Mapping the orbital structure of impurity bound states in a superconductor

TL;DR

This study reveals how the orbital structure of magnetic impurities influences the formation and shape of Shiba states in superconductors, combining theoretical simulations with high-resolution spectroscopy.

Contribution

It demonstrates that the shape and number of Shiba states are linked to the impurity's atomic orbitals, advancing understanding beyond point scatterer models.

Findings

Shiba states' shapes correlate with impurity orbitals

High-resolution mapping distinguishes particle and hole components

Orbital fingerprints reveal impurity magnetic ground state

Abstract

A magnetic atomic impurity inside a superconductor locally distorts superconductivity. They scatter Cooper pairs as a potential with broken time-reversal symmetry, what leads to localized bound states with subgap excitation energies, named hereon Shiba states.

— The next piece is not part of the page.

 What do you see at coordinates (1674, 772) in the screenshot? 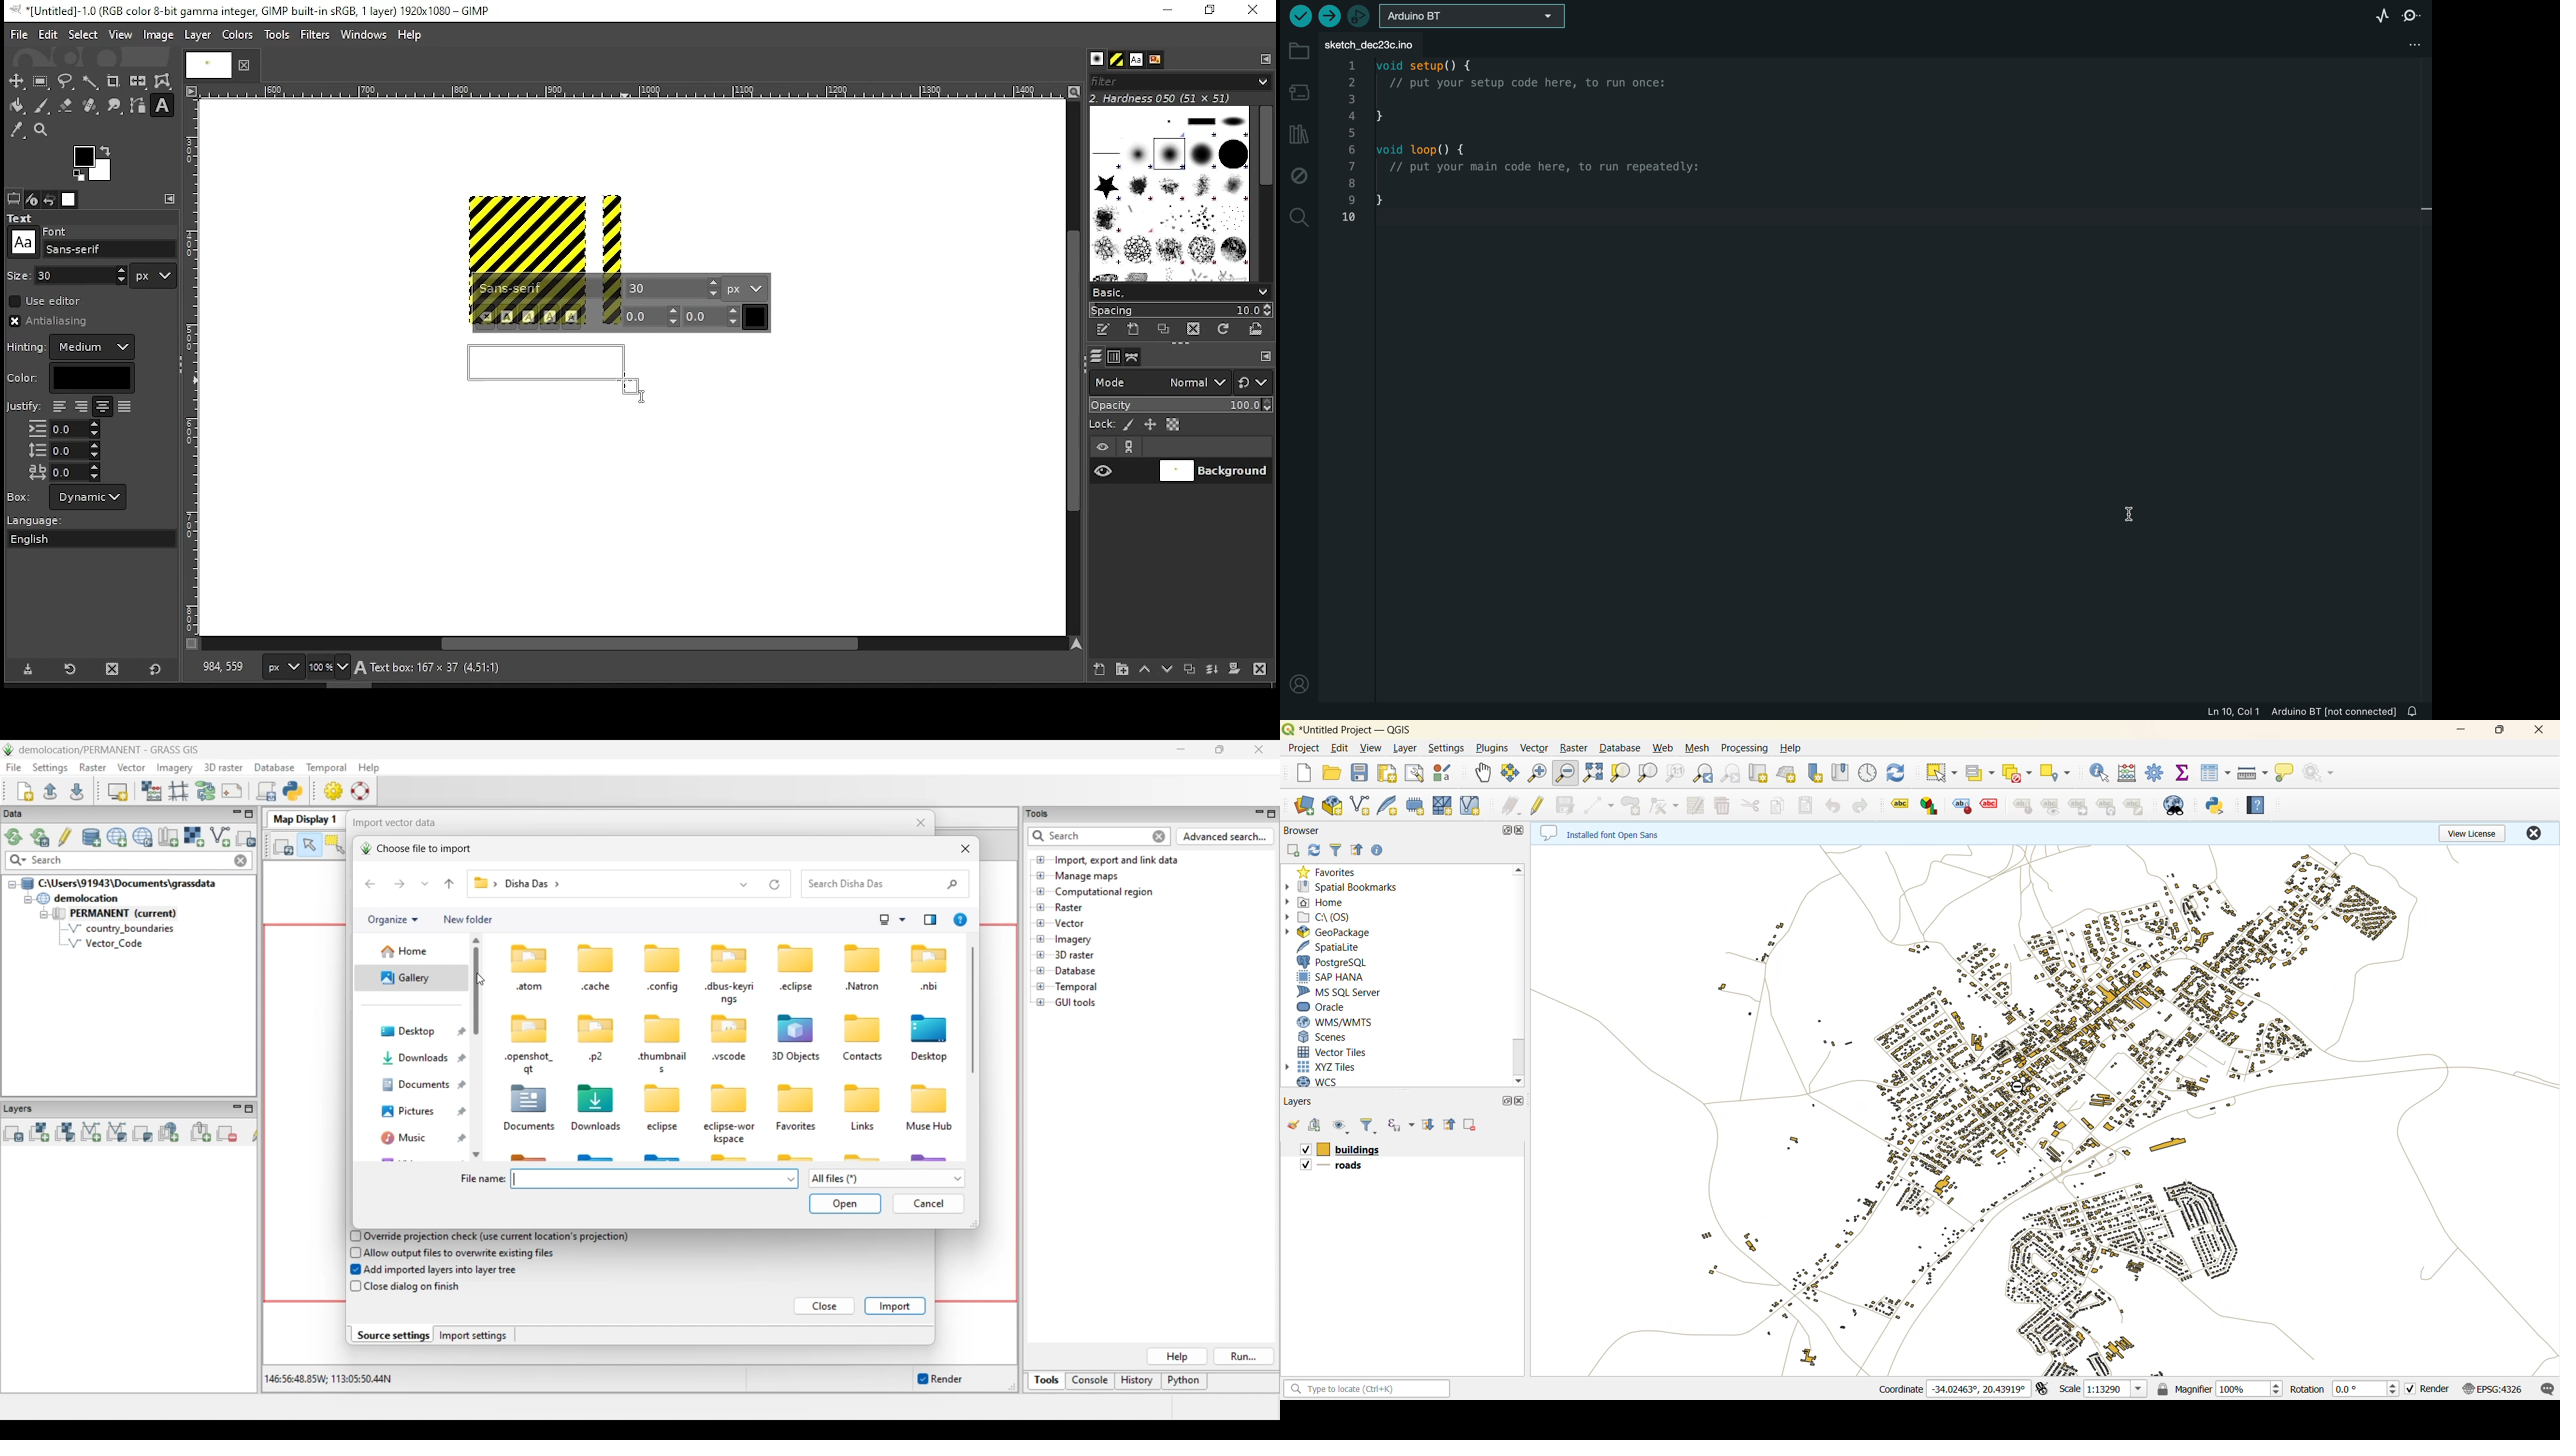
I see `zoom native` at bounding box center [1674, 772].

Most conventional approaches to study Shiba states treat magnetic impurities as point scatterers with an isotropic exchange interaction, while the complex internal structure of magnetic impurities is usually neglected. Here, we show that the number and the shape of Shiba states are correlated to the spin-polarized atomic orbitals of the impurity, hybridized with the superconducting host, as supported by Density Functional Theory simulations. Using high-resolution scanning tunneling spectroscopy, we spatially map the five Shiba excitations found on sub-surface chromium atoms in Pb(111), resolving both their particle and hole components. While the maps of particle components resemble the \textit{d} orbitals of embedded Cr atoms, the hole components differ strongly from them. The orbital fingerprints of Shiba states thus unveil the magnetic ground state of the impurity, and identify scattering channels and interactions, all valuable tools for designing atomic-scale superconducting devices.